Stablecoins as an Alternative Incentive
Given the uncertainty around token value, Pakman suggested that some emerging blockchain projects should consider paying contributors in stablecoins instead of relying entirely on native tokens. Stablecoins offer clearer immediate value, allowing those unwilling to bear long-term price volatility to participate in early network building.
He noted that younger investors and developers often want faster results, seeking quick gains or losses before moving to the next opportunity, making stablecoin payments more suitable for some. However, he emphasized that holding native tokens could still offer higher potential returns for those who believe in a network's long-term growth.

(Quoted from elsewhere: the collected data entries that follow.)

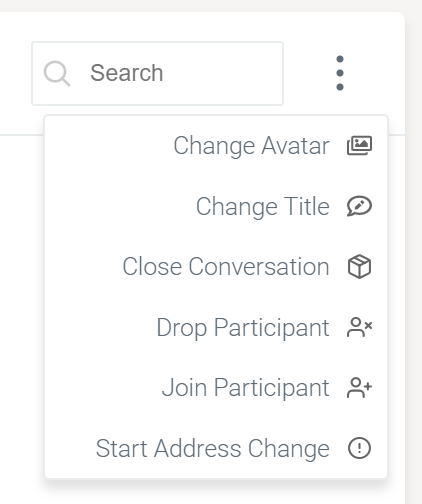Viewport: 422px width, 504px height.
Task: Click blank area left of Change Avatar
Action: coord(109,146)
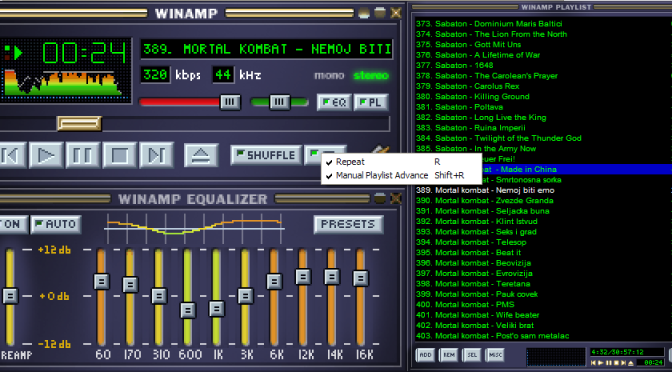
Task: Toggle the PL playlist button
Action: point(371,102)
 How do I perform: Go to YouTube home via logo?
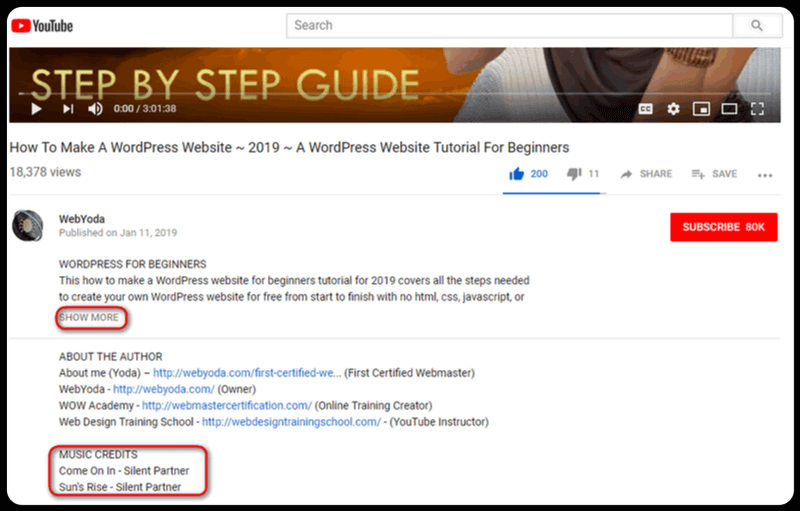click(42, 25)
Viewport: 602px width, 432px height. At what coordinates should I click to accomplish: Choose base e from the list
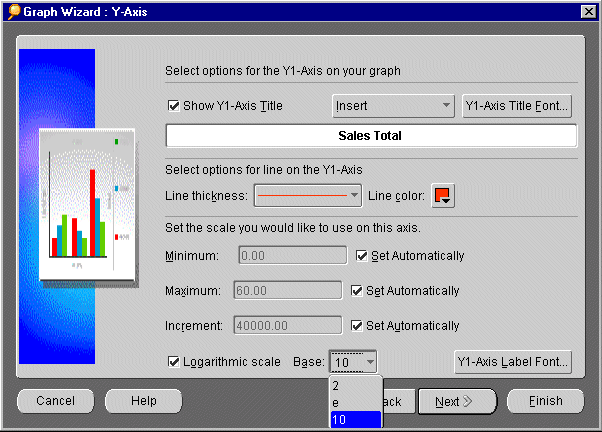point(355,402)
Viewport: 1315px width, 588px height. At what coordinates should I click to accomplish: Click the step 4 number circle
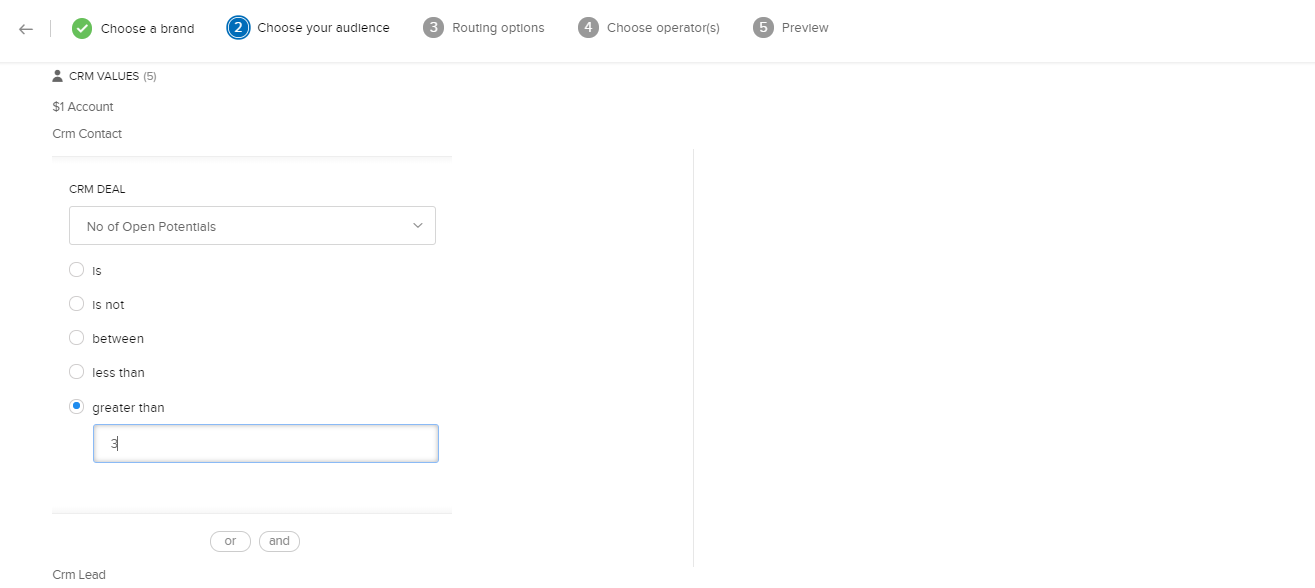click(588, 27)
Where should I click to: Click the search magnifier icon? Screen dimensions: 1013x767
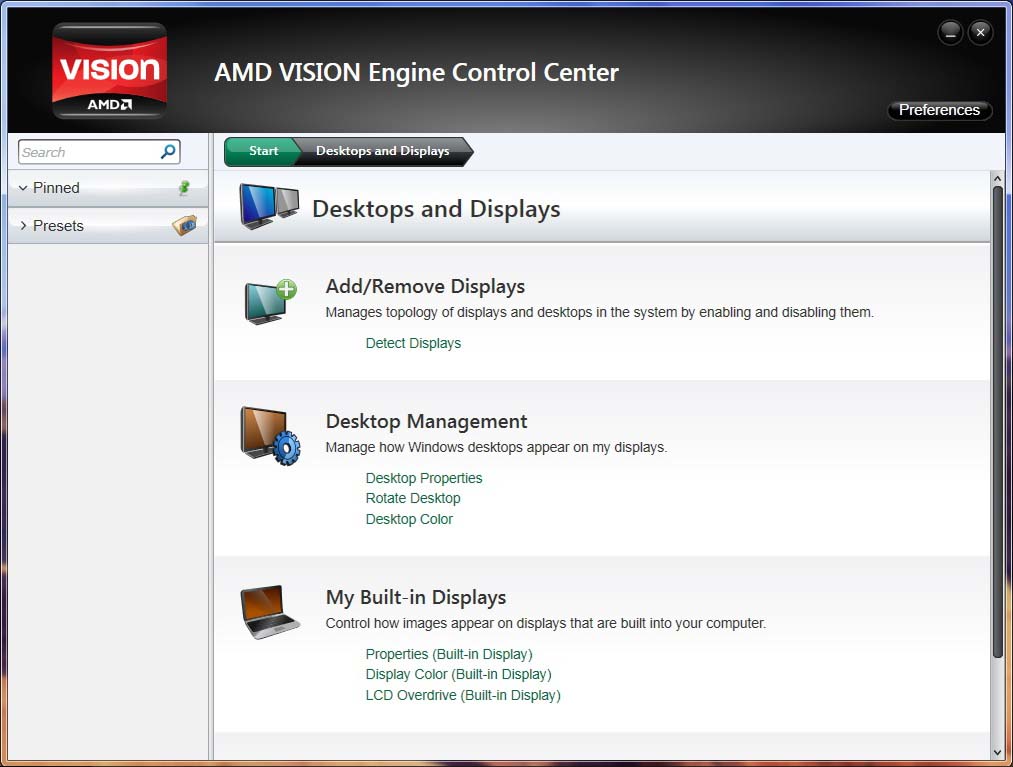tap(168, 152)
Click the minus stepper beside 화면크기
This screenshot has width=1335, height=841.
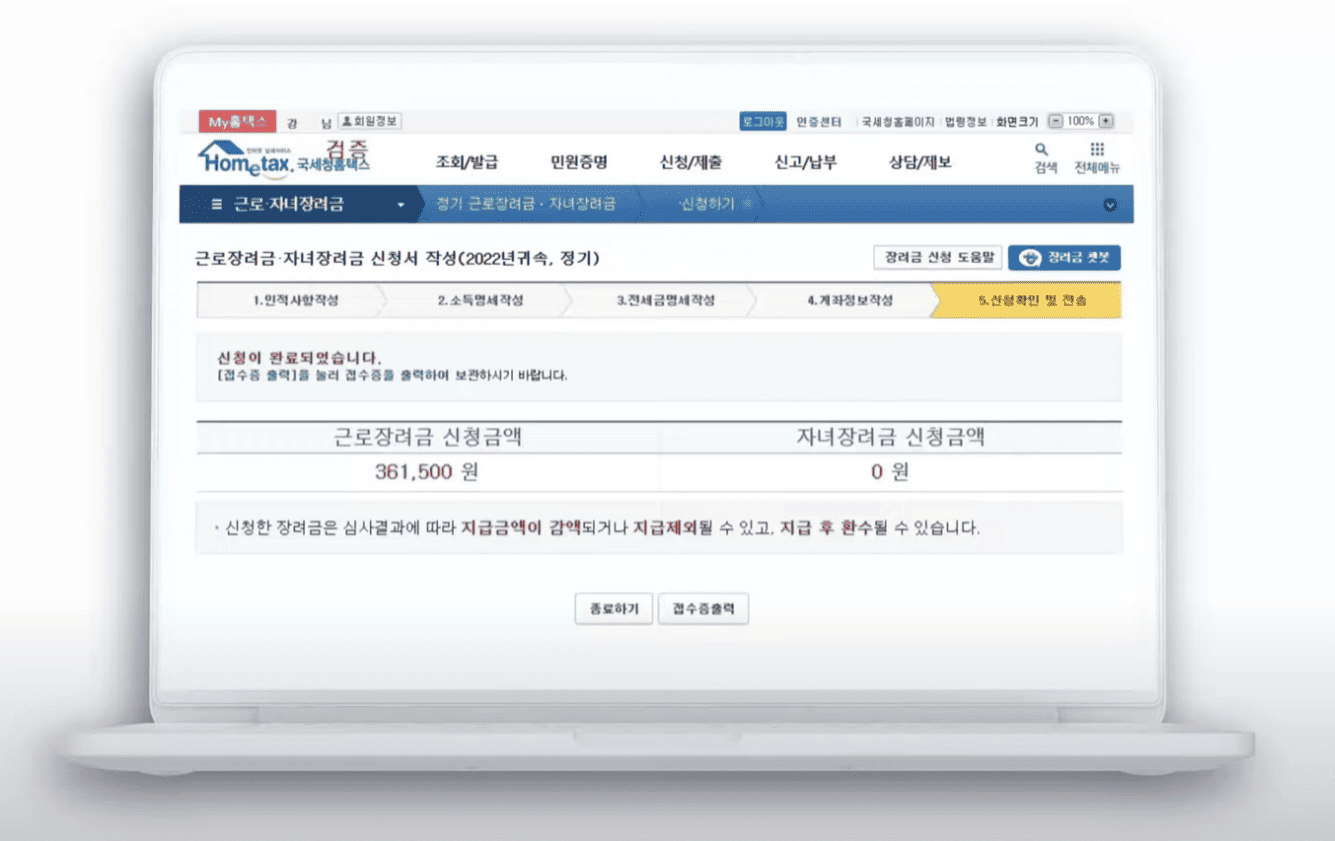[x=1055, y=120]
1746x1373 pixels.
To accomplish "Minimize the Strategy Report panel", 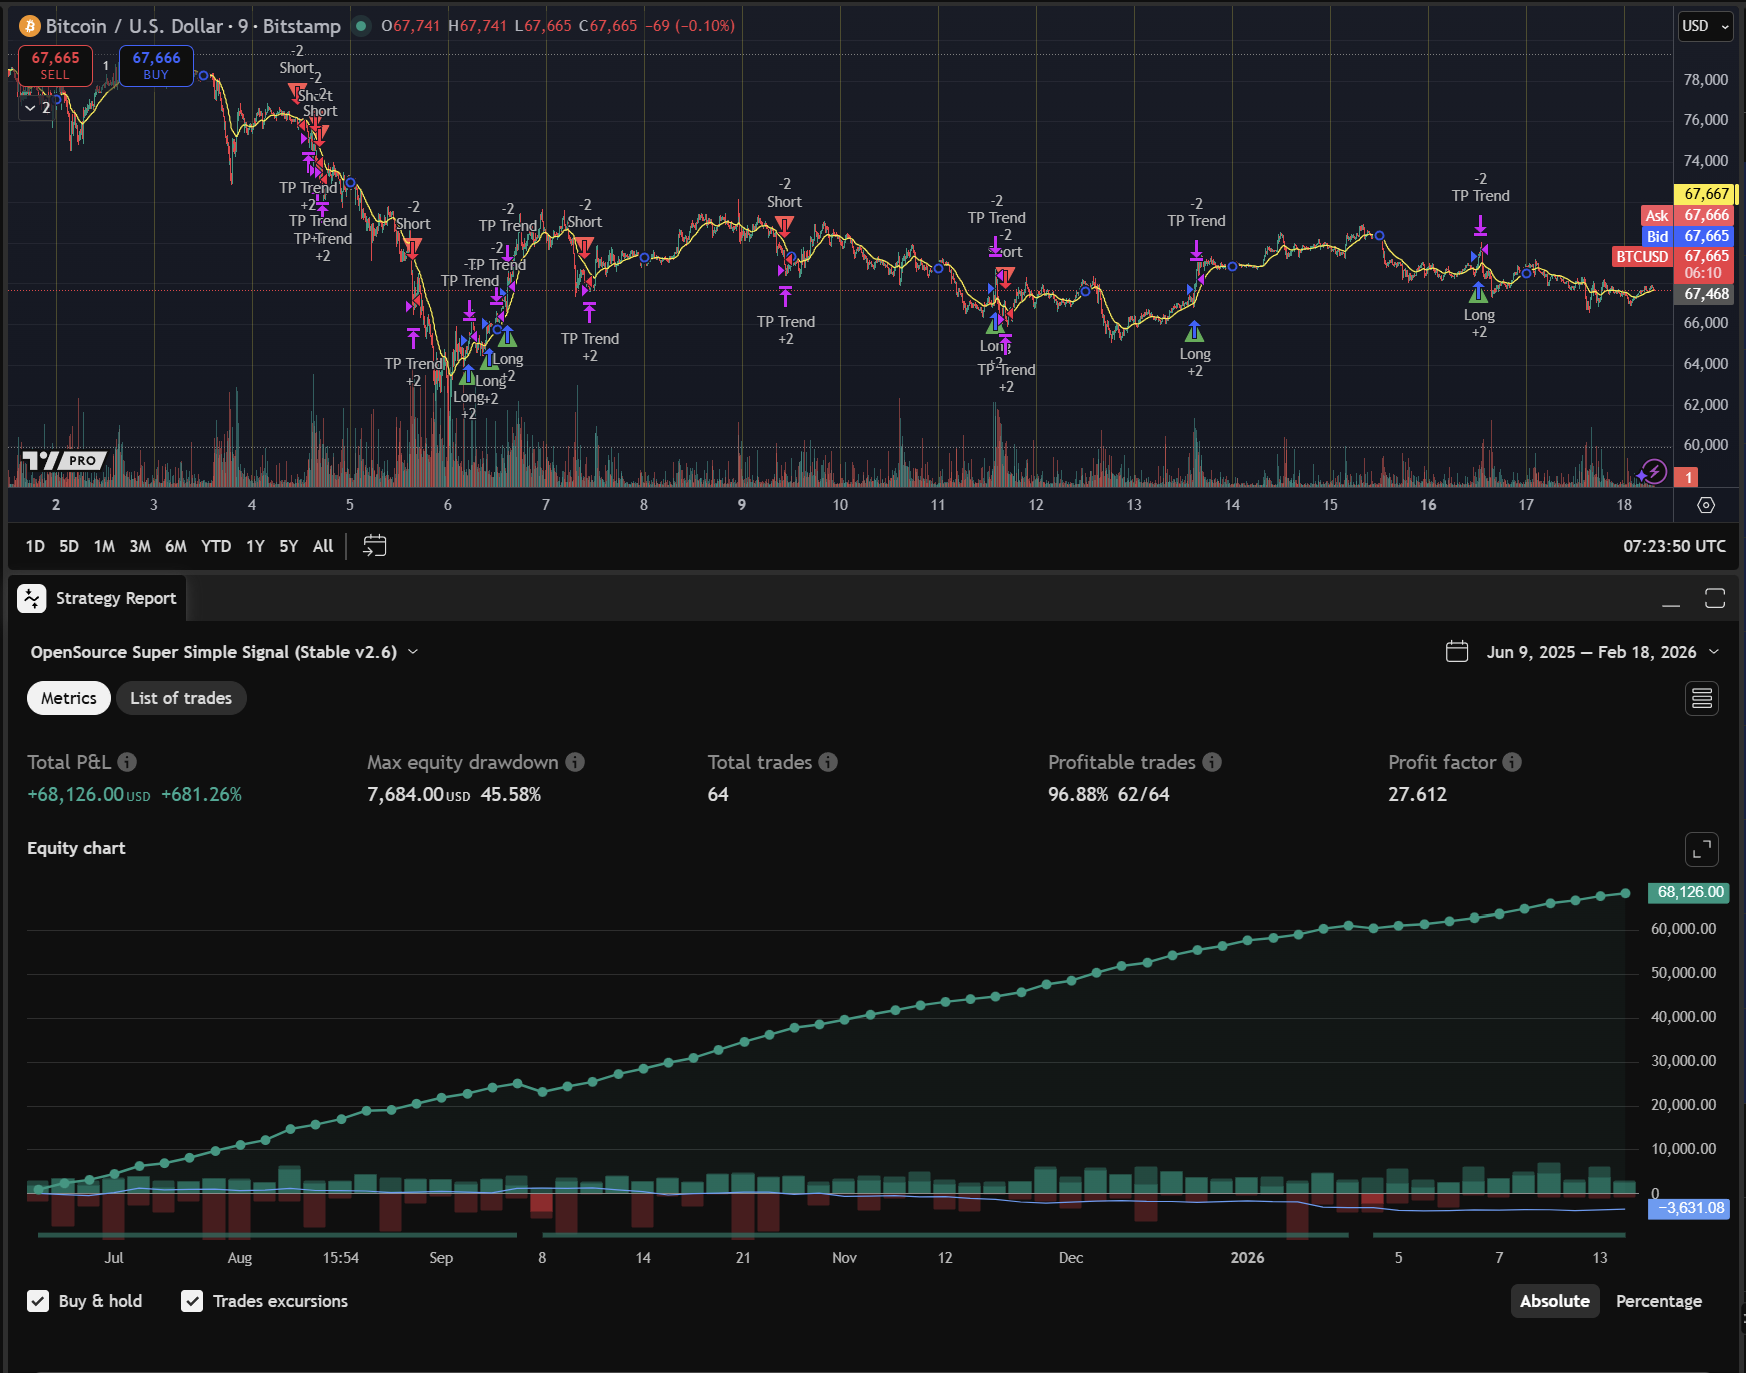I will click(1671, 598).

Ethereum's Success vs. Most Projects
Pakman shared his early experience mining Ethereum, where receiving Ether as rewards and holding it long-term allowed him to benefit from the network's value growth. But he acknowledged that most crypto projects have not replicated Ethereum's success, with many tokens performing poorly over time and leaving early participants with significantly depreciated assets.
The market faces a key question, he said: whether tokens have long-term growth momentum or are merely driven by short-term narratives and community hype. "If tokens are just the result of short-term market fluctuations, they are not attractive products. But if they can reconnect with the fundamental value of the network or product, they may still have development potential," Pakman added.
SEC Rules Block Token-Value Links
Pakman cited the decentralized finance protocol Ether.fi as an example where the market wants governance tokens tied to actual enterprise value. Ether.fi has a real product and business model, and its governance token should allow investors to share in future network value. However, due to regulatory uncertainty in the U.S., projects often struggle to directly link token value to revenue or economic outcomes.
He believes the SEC's past approach has limited such connections, and the proposed Clarity Act, now under review in Congress, could provide a clearer regulatory framework. The crypto industry widely expects the act to clarify digital asset oversight and reduce uncertainty for businesses and investors.
Clarity Act Seen as Regulatory Turning Point
Supporters argue that a clearer regulatory environment could encourage more capital to flow into the blockchain sector and help build more rational tokenomic models. CoinFund, founded in 2015, focuses on early-stage blockchain and crypto investments, with portfolio companies including World, Superstate, and Ondo.
As the crypto market shifts from speculation toward infrastructure and applications, making token values truly reflect network growth remains a critical challenge for the industry's sustainable development.